Fast Interactive Image Retrieval using large-scale unlabeled data

arXiv:1802.04204v13 citations
Originality Incremental advance
AI Analysis

This work addresses the challenge of efficient image retrieval for users by reducing interaction rounds, though it is incremental as it combines existing techniques like active learning and graph-based semi-supervised learning.

The paper tackles the problem of interactive image retrieval with minimal user interaction by framing it as a binary classification task, achieving high F1 scores within few feedback rounds on large datasets like ImageNet with 1.2 million images.

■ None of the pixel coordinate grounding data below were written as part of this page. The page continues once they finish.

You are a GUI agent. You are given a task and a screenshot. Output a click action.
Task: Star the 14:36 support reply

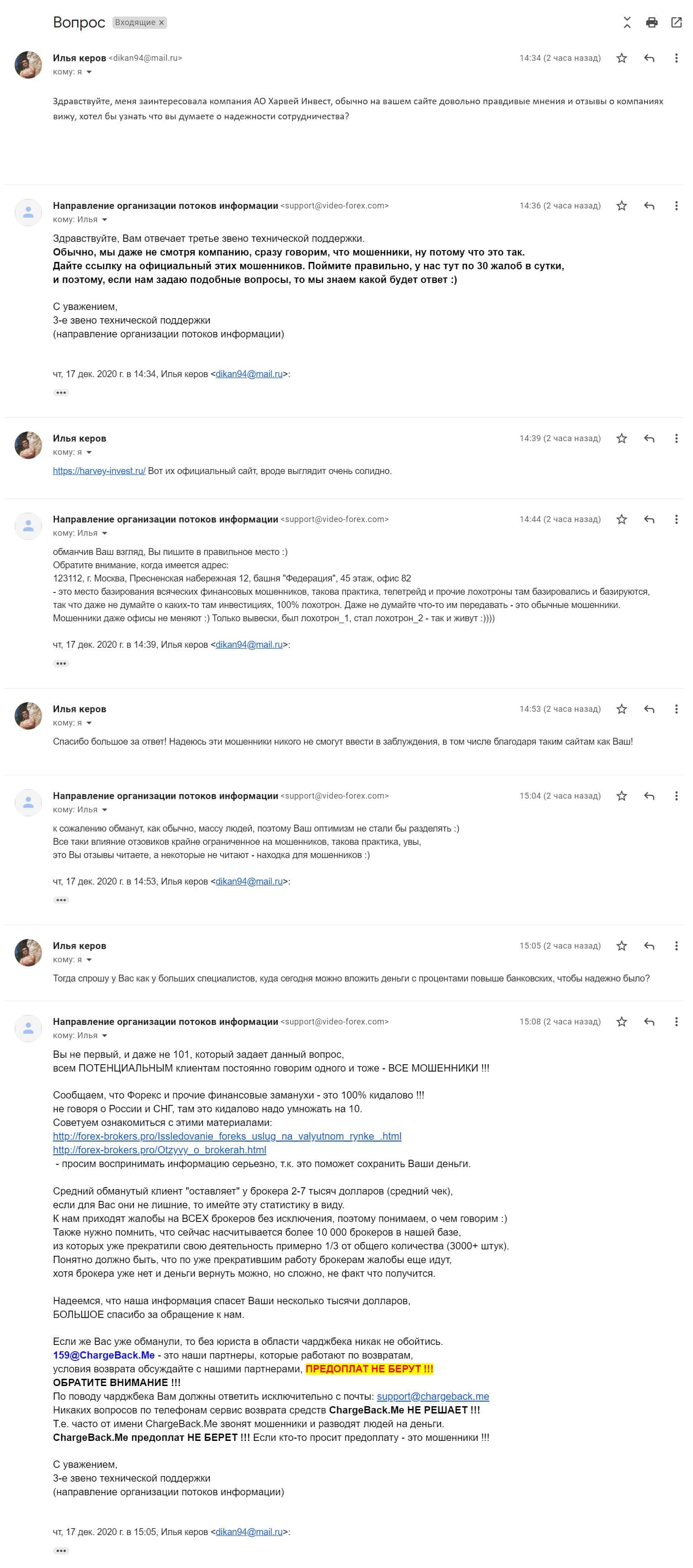[621, 206]
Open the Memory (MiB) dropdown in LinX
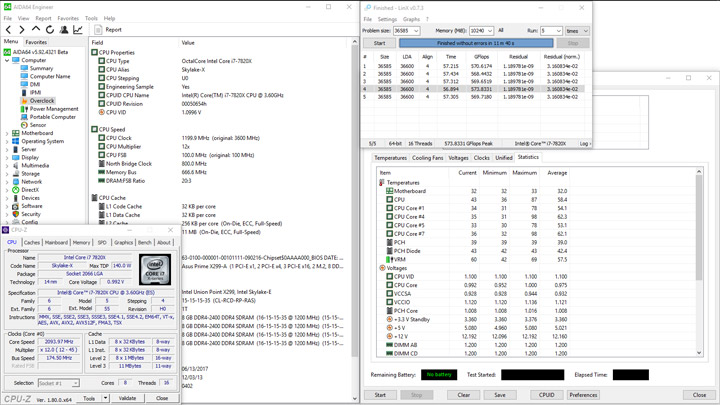This screenshot has width=720, height=405. 490,31
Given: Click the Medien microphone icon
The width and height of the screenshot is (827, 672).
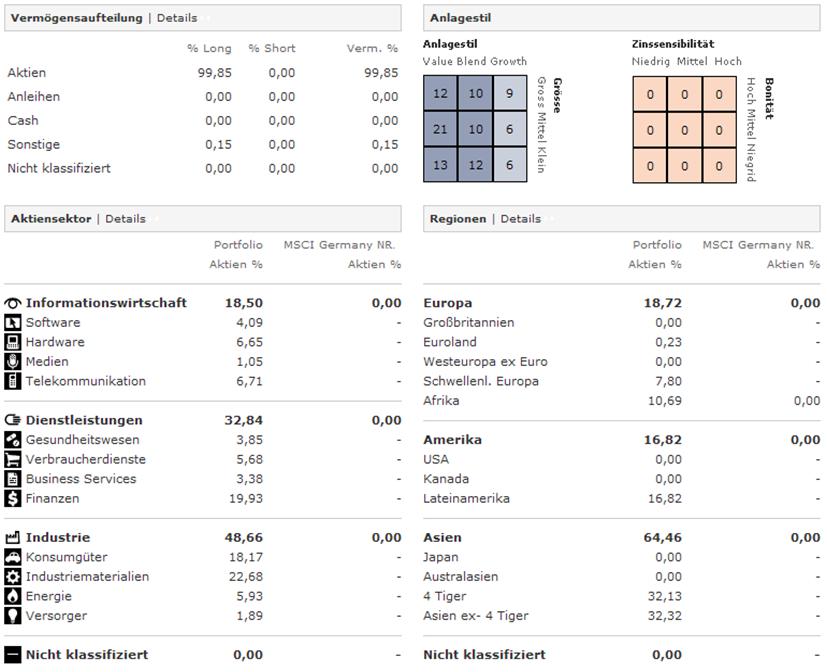Looking at the screenshot, I should 13,361.
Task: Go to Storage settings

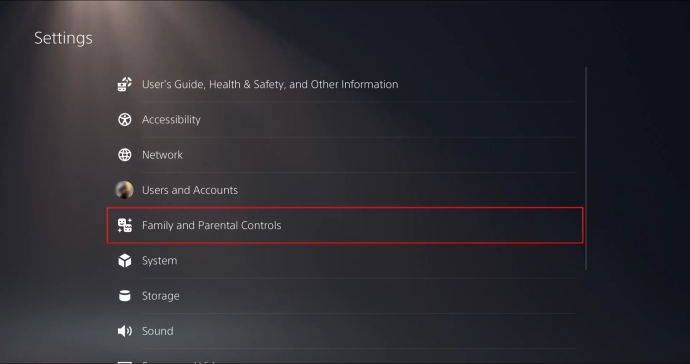Action: (x=345, y=295)
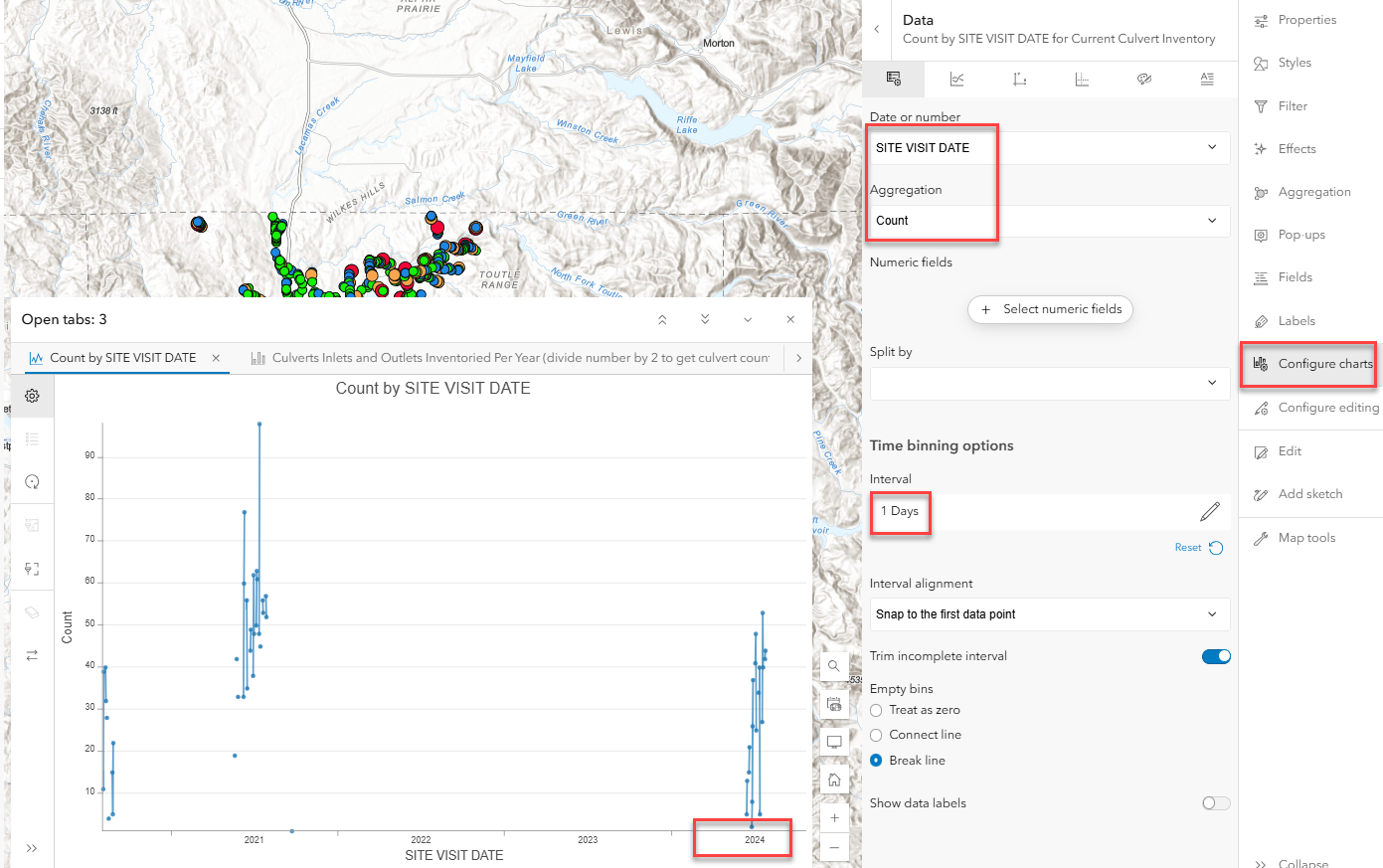Viewport: 1383px width, 868px height.
Task: Click the edit pencil beside 1 Days interval
Action: pos(1210,511)
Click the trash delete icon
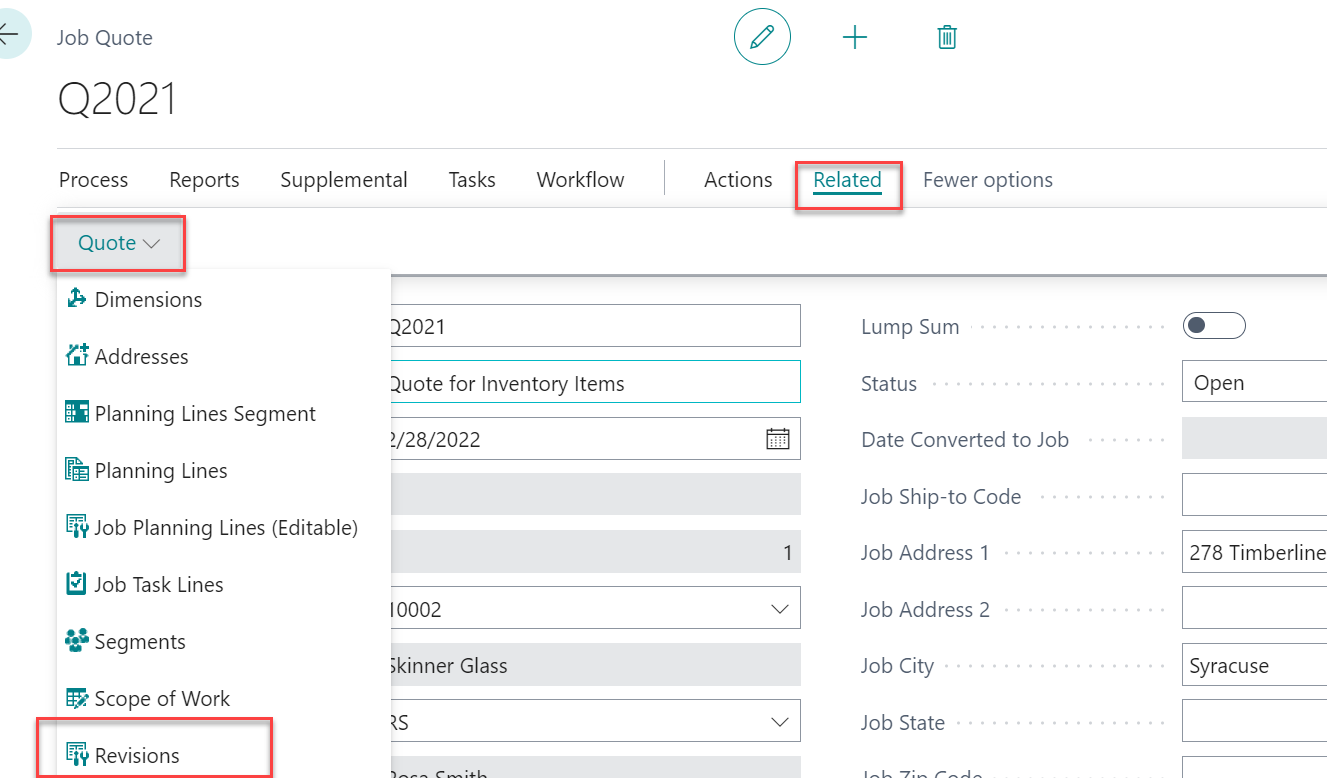 point(946,38)
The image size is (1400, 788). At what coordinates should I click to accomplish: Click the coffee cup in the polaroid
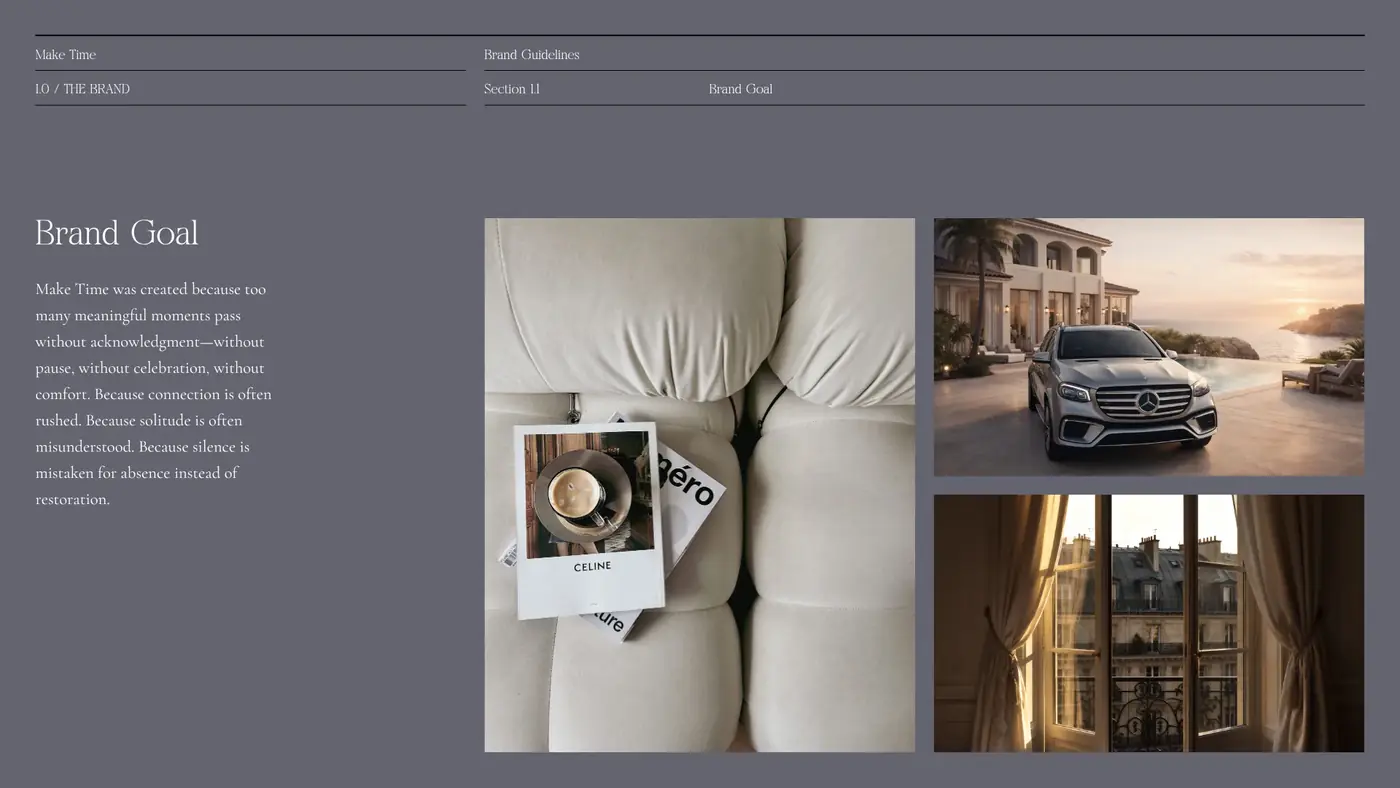click(578, 495)
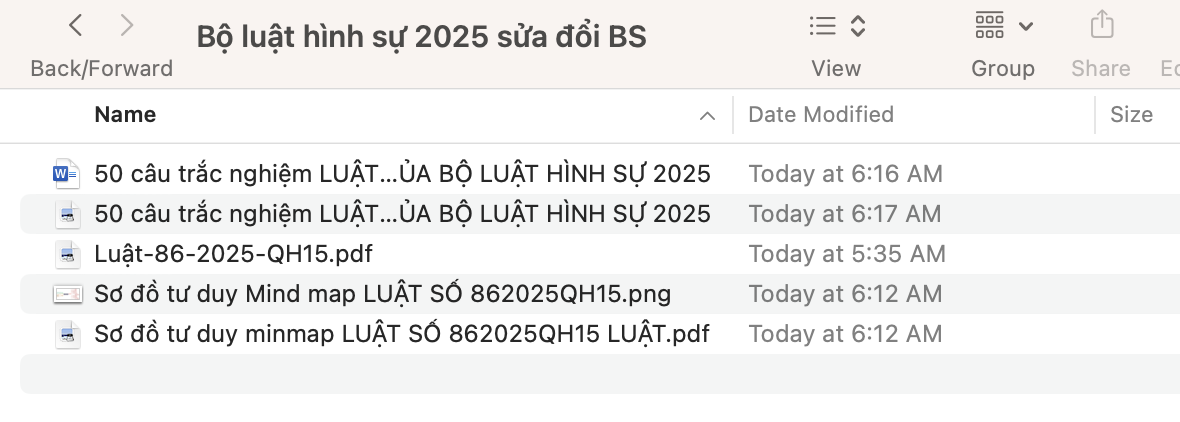Click the second 50 câu trắc nghiệm PDF icon
Image resolution: width=1180 pixels, height=422 pixels.
67,214
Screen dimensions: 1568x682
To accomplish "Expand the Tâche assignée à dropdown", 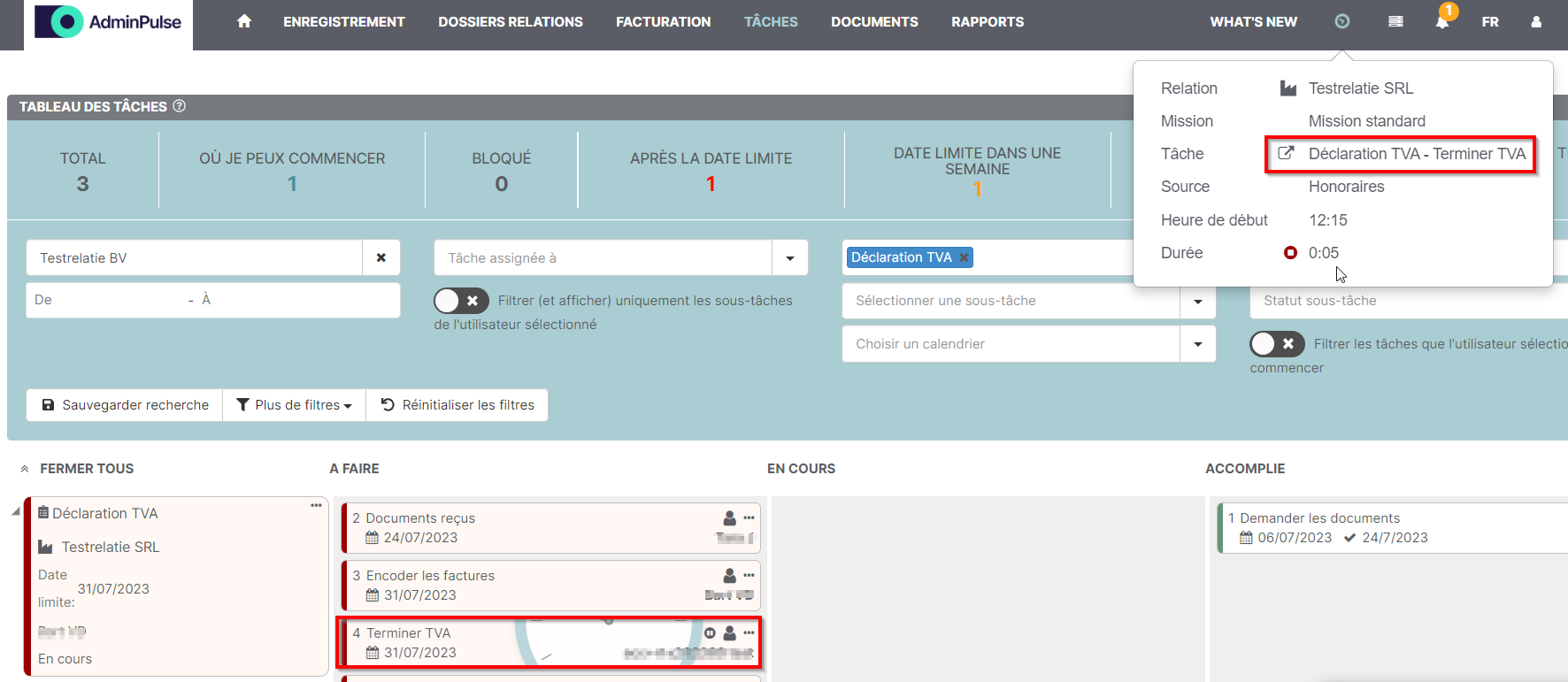I will click(789, 258).
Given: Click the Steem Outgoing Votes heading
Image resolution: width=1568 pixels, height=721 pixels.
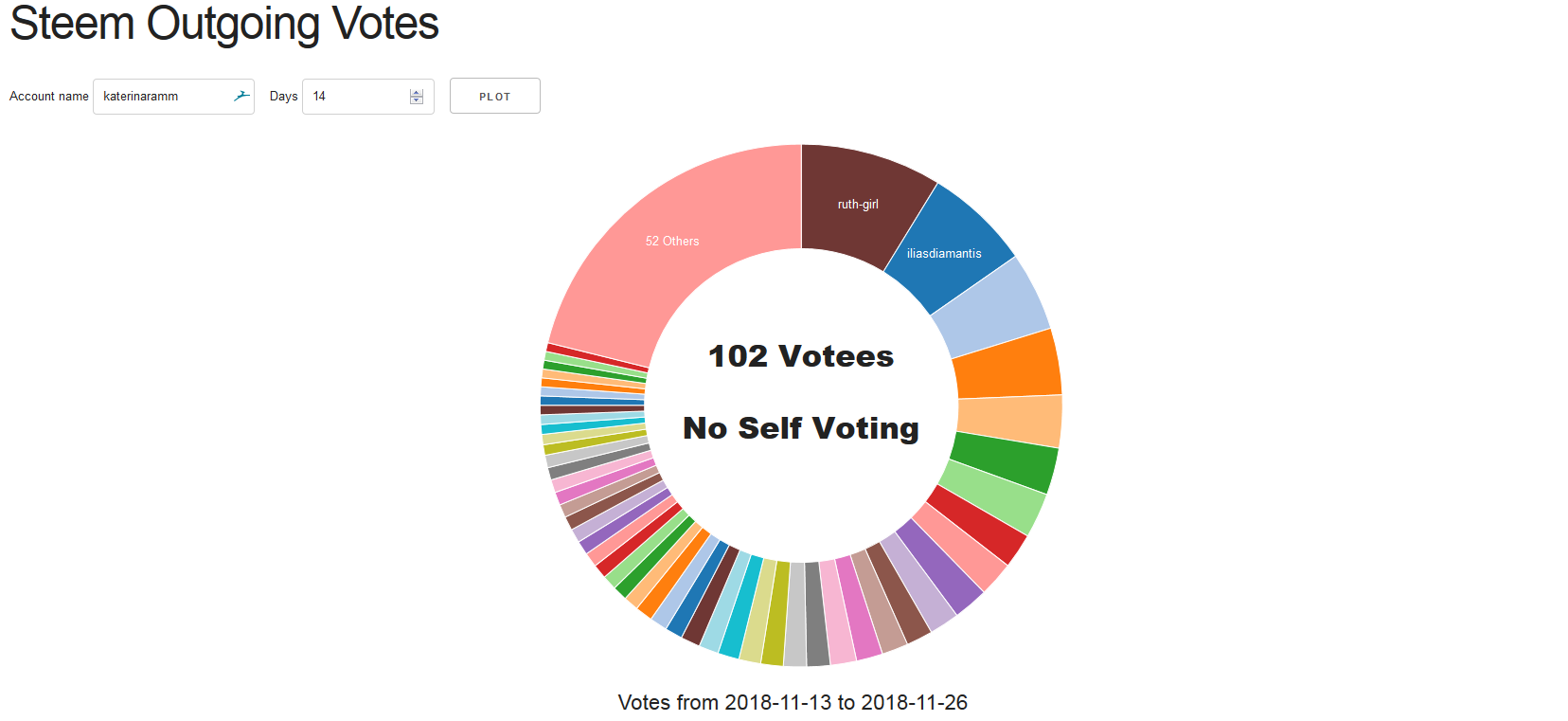Looking at the screenshot, I should (x=224, y=23).
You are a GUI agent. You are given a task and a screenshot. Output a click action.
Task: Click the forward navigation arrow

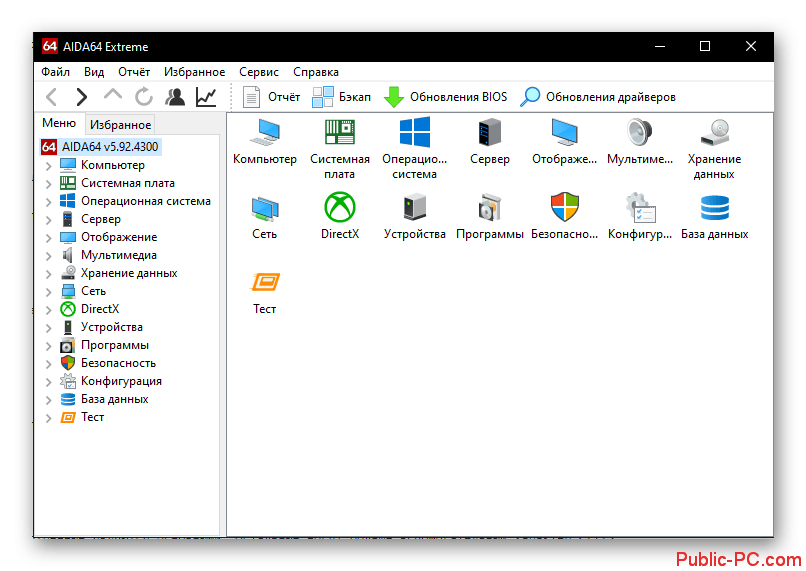click(x=82, y=97)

An interactive image retrieval system learns which images in the database belong to a user's query concept, by analyzing the example images and feedback provided by the user. The challenge is to retrieve the relevant images with minimal user interaction. In this work, we propose to solve this problem by posing it as a binary classification task of classifying all images in the database as being relevant or irrelevant to the user's query concept. Our method combines active learning with graph-based semi-supervised learning (GSSL) to tackle this problem. Active learning reduces the number of user interactions by querying the labels of the most informative points and GSSL allows to use abundant unlabeled data along with the limited labeled data provided by the user. To efficiently find the most informative point, we use an uncertainty sampling based method that queries the label of the point nearest to the decision boundary of the classifier. We estimate this decision boundary using our heuristic of adaptive threshold. To utilize huge volumes of unlabeled data we use an efficient approximation based method that reduces the complexity of GSSL from $O(n^3)$ to $O(n)$, making GSSL scalable. We make the classifier robust to the diversity and noisy labels associated with images in large databases by incorporating information from multiple modalities such as visual information extracted from deep learning based models and semantic information extracted from the WordNet. High F1 scores within few relevance feedback rounds in our experiments with concepts defined on AnimalWithAttributes and Imagenet (1.2 million images) datasets indicate the effectiveness and scalability of our approach.